[Pixel coordinate grounding data]
*** Begin section ***
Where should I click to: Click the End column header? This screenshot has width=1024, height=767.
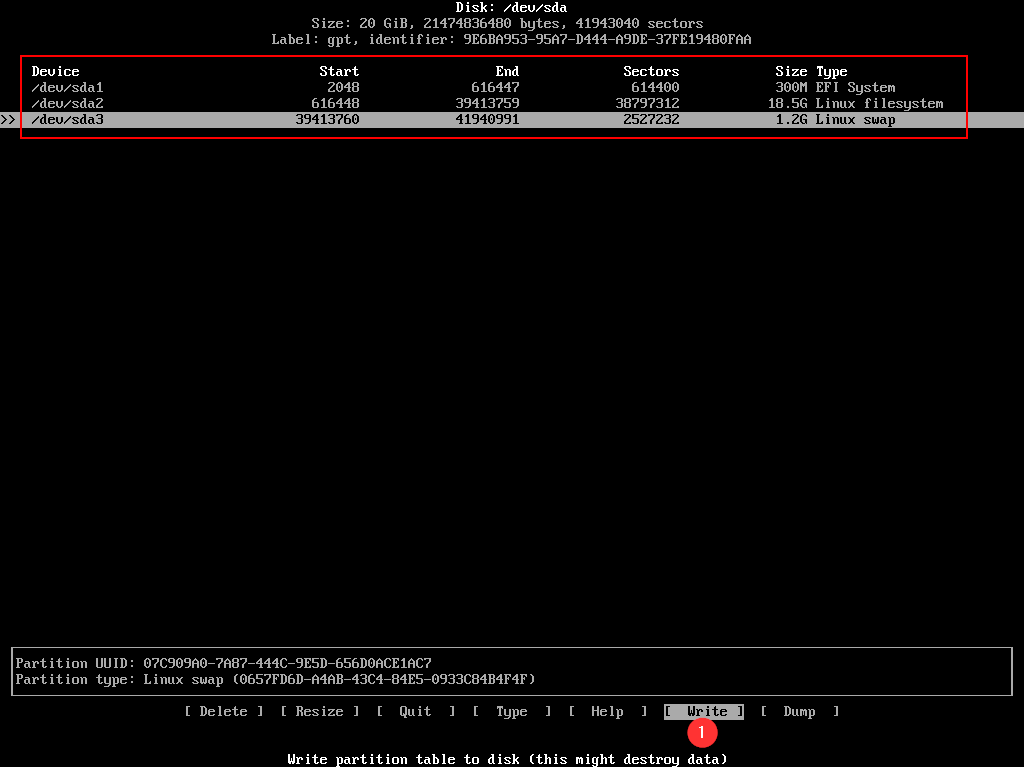[x=506, y=71]
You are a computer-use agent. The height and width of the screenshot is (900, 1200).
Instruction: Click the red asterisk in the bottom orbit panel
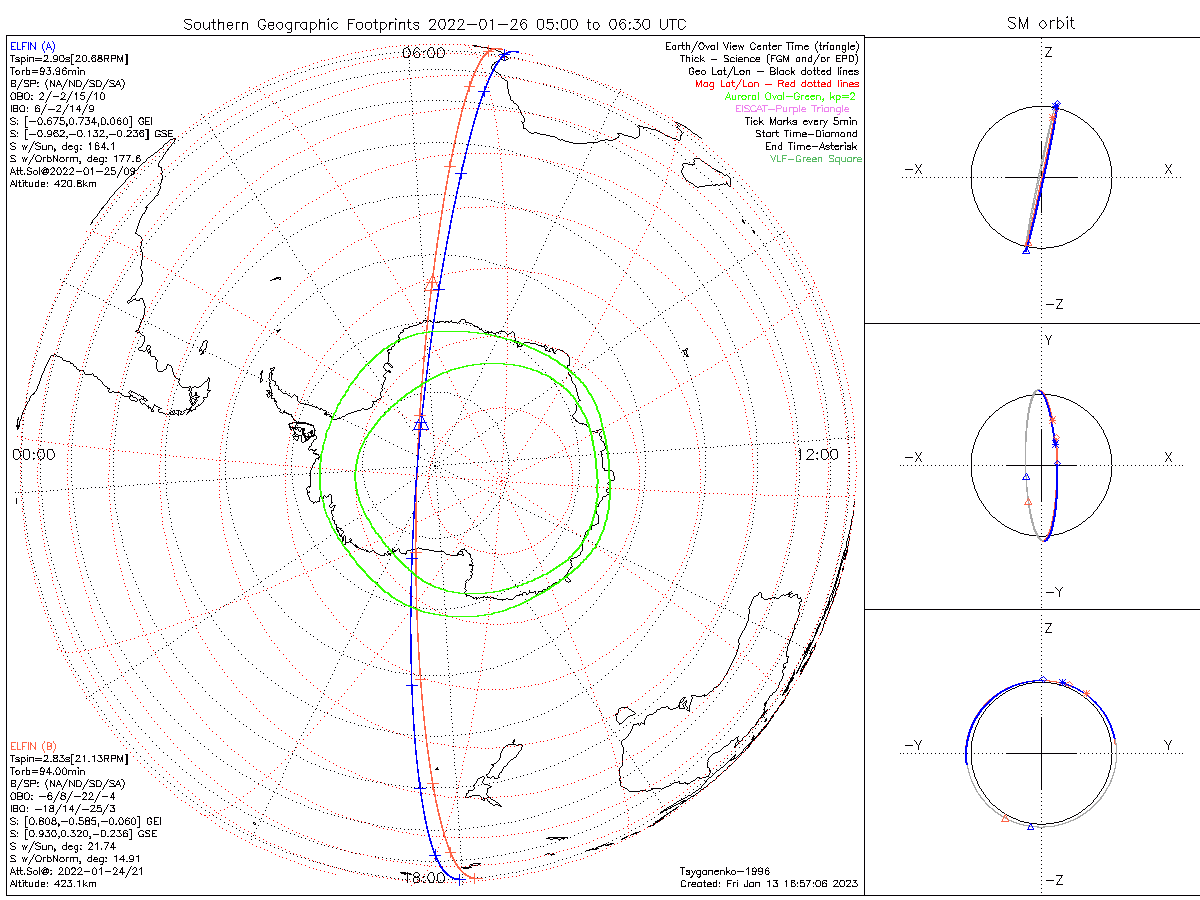[1086, 692]
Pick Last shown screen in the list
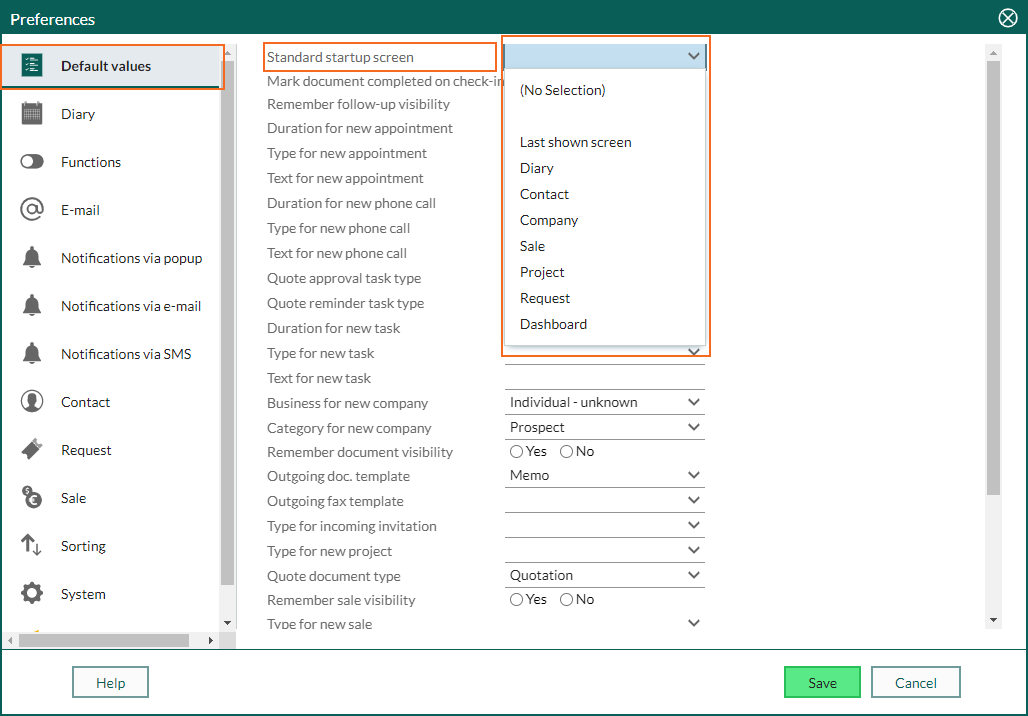 point(576,142)
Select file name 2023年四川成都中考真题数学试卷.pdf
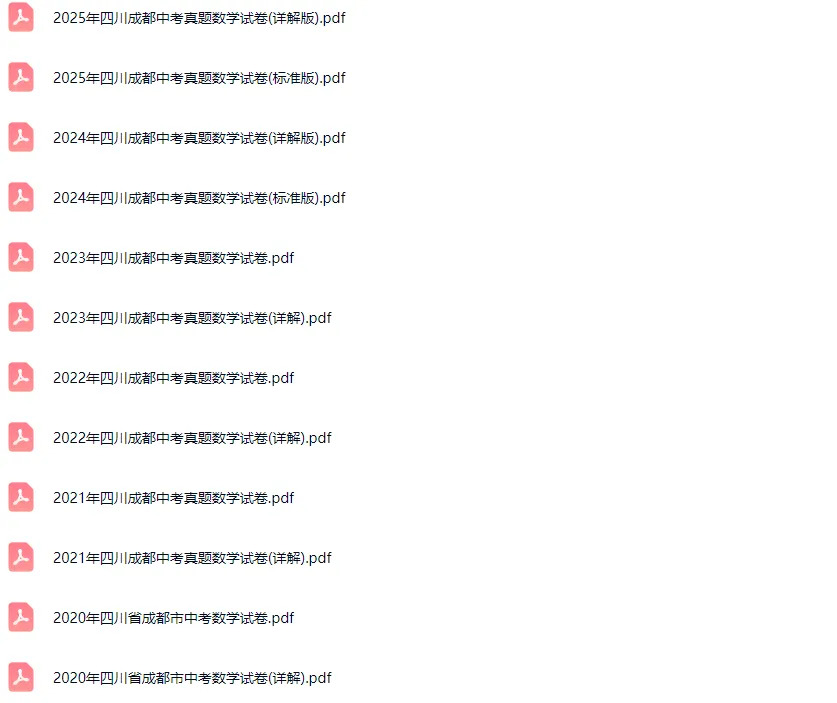This screenshot has height=703, width=837. click(173, 258)
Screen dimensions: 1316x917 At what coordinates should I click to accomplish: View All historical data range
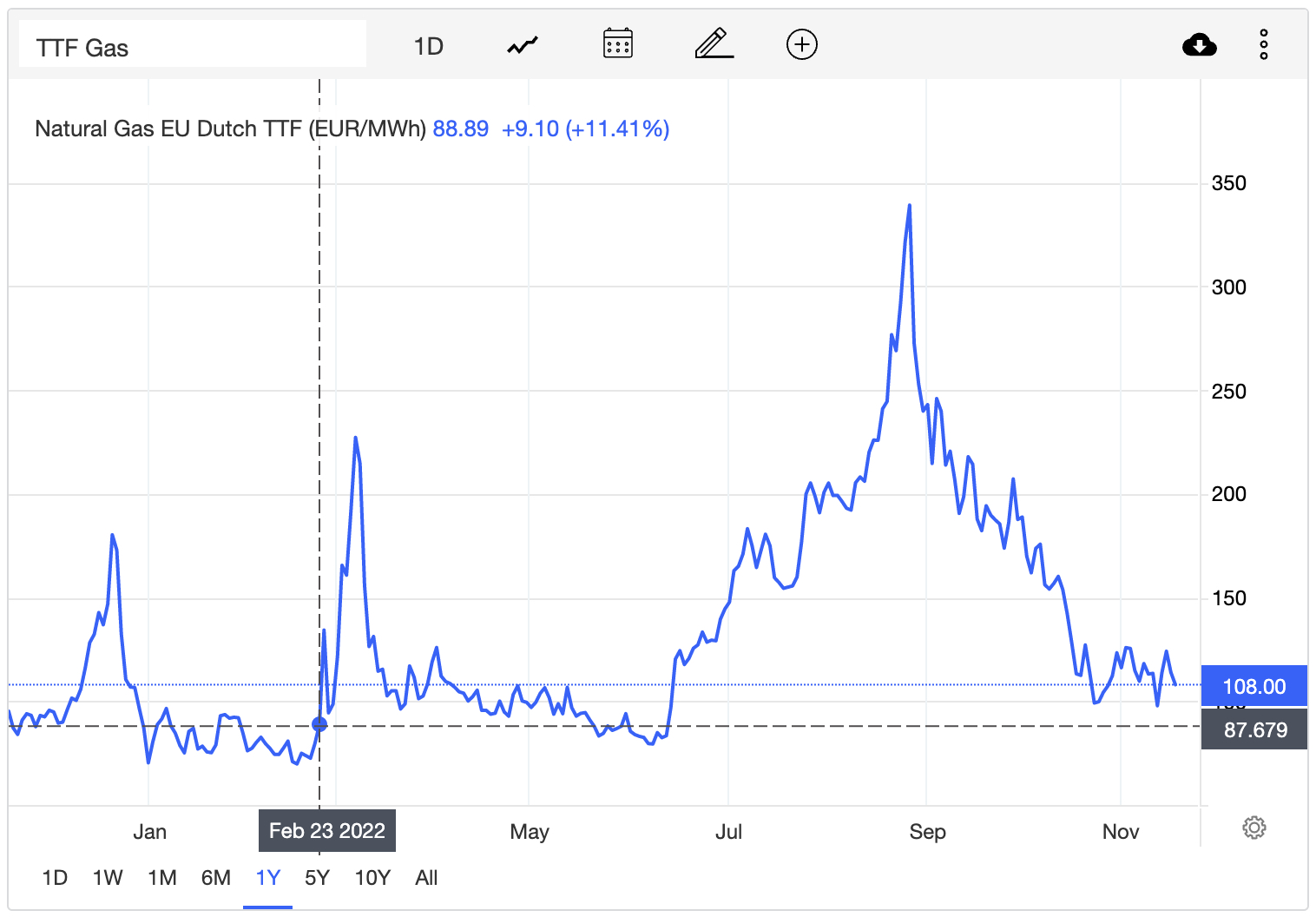coord(426,878)
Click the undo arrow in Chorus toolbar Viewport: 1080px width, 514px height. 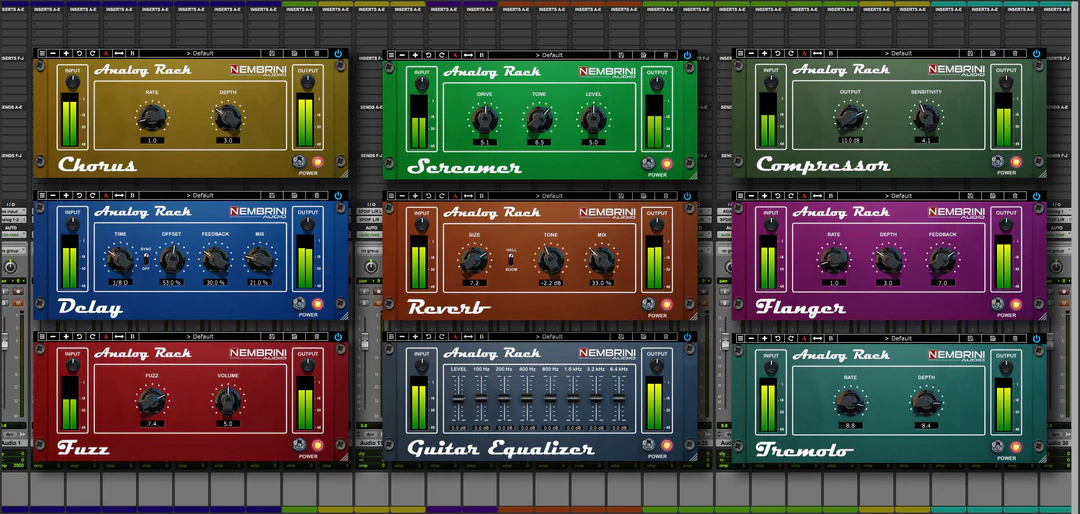tap(79, 53)
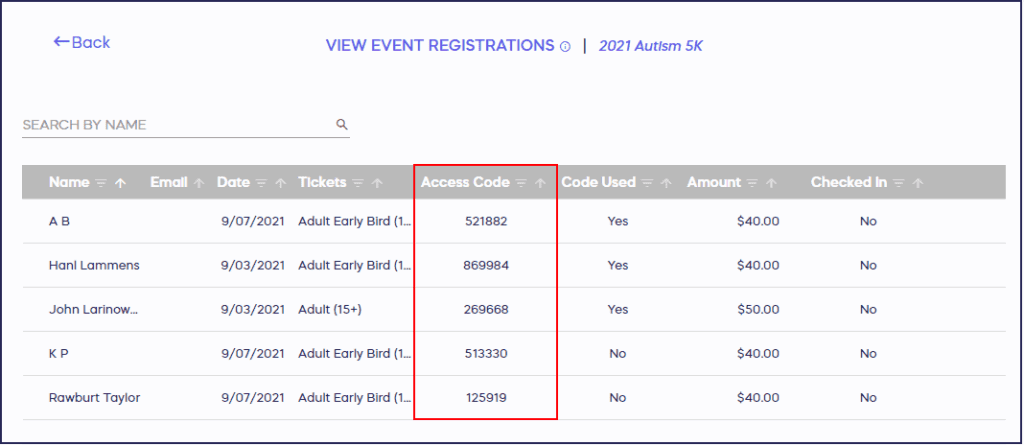Open the Name column filter icon
This screenshot has width=1024, height=445.
click(x=100, y=183)
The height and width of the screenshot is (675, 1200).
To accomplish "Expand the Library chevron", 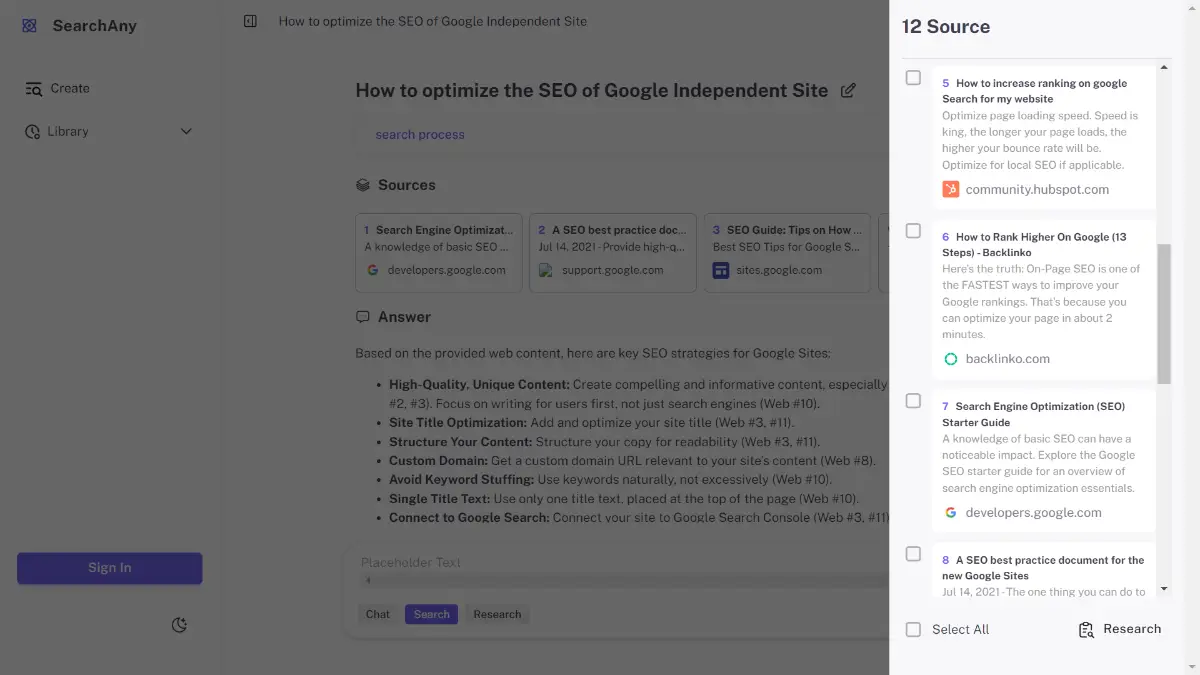I will click(x=186, y=131).
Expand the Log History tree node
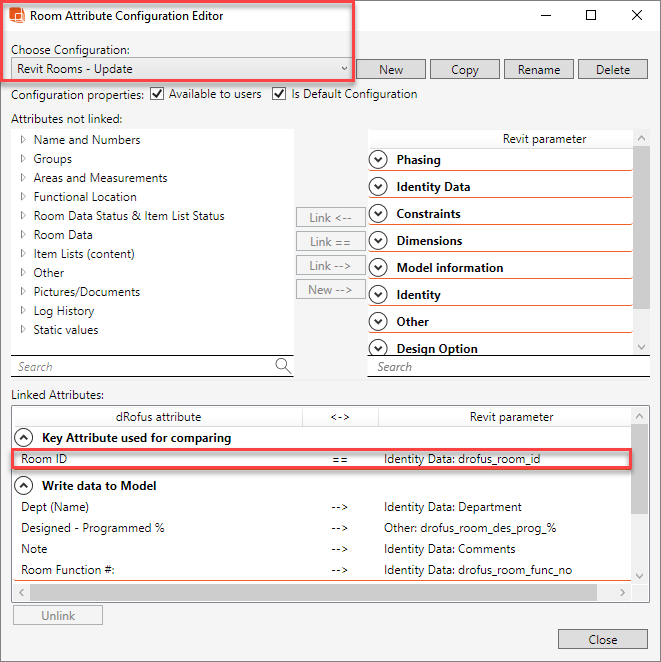Viewport: 661px width, 662px height. pyautogui.click(x=23, y=311)
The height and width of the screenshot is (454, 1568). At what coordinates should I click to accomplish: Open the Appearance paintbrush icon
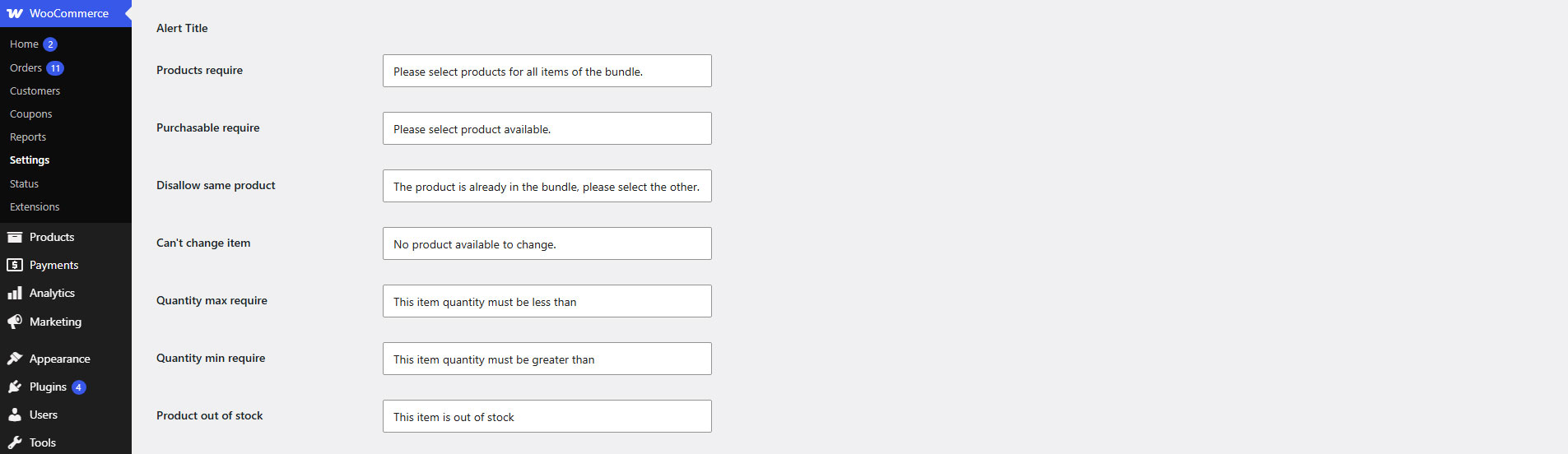point(15,359)
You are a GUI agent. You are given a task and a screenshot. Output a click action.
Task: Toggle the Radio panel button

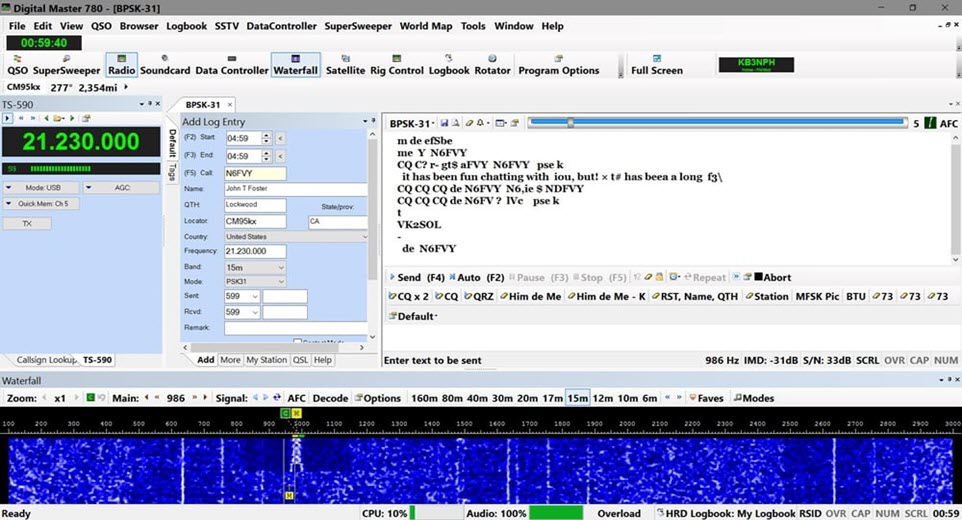(121, 65)
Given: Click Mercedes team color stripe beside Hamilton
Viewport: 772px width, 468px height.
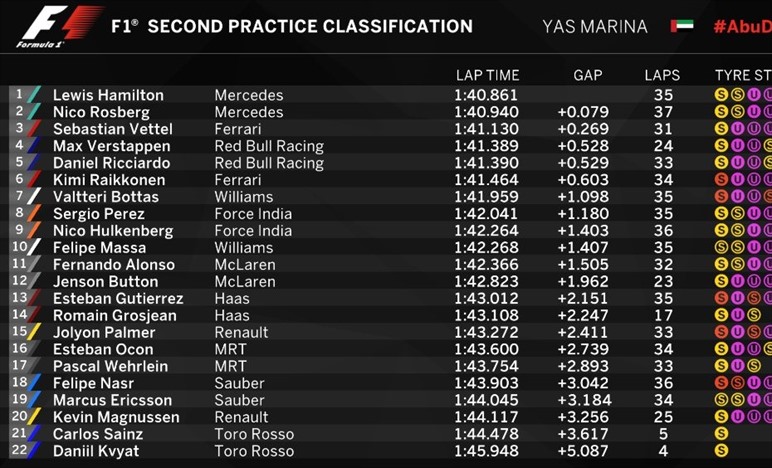Looking at the screenshot, I should point(34,94).
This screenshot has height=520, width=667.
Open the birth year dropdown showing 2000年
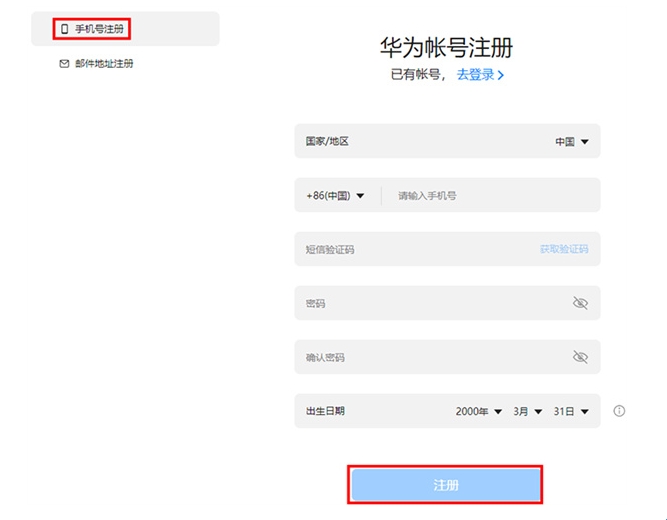479,411
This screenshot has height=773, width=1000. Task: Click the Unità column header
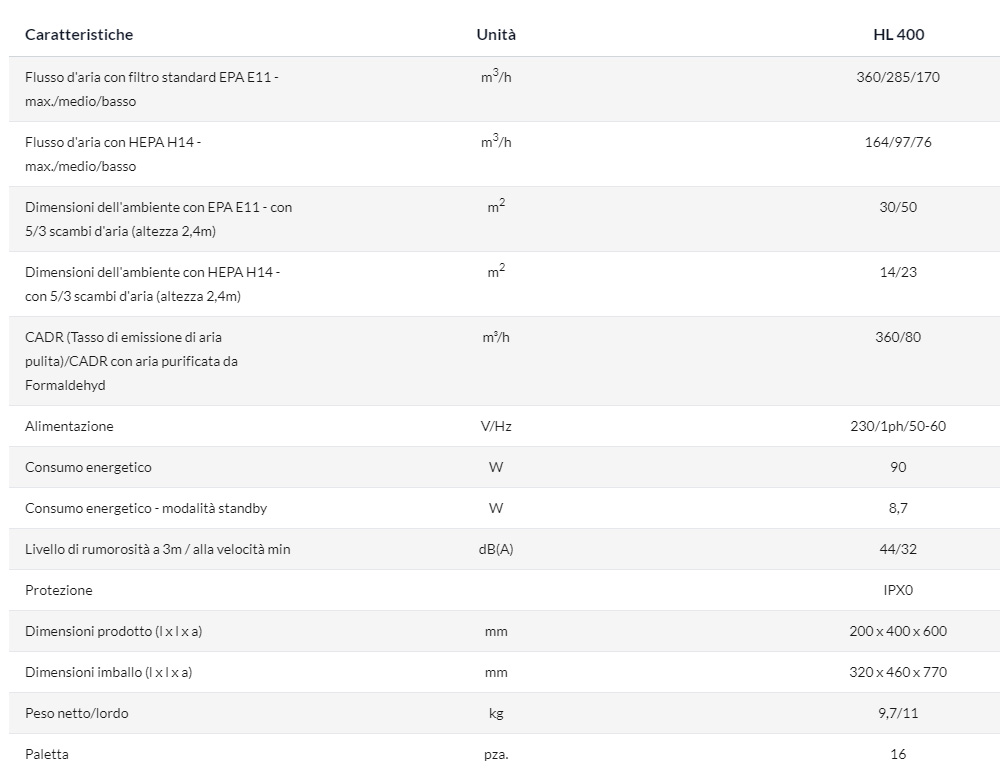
*** End section ***
List every line above containing the word "agent".

You are a computer-use agent. The height and width of the screenshot is (900, 1200).
You are a GUI agent. You are given a task and a screenshot. Output a click action.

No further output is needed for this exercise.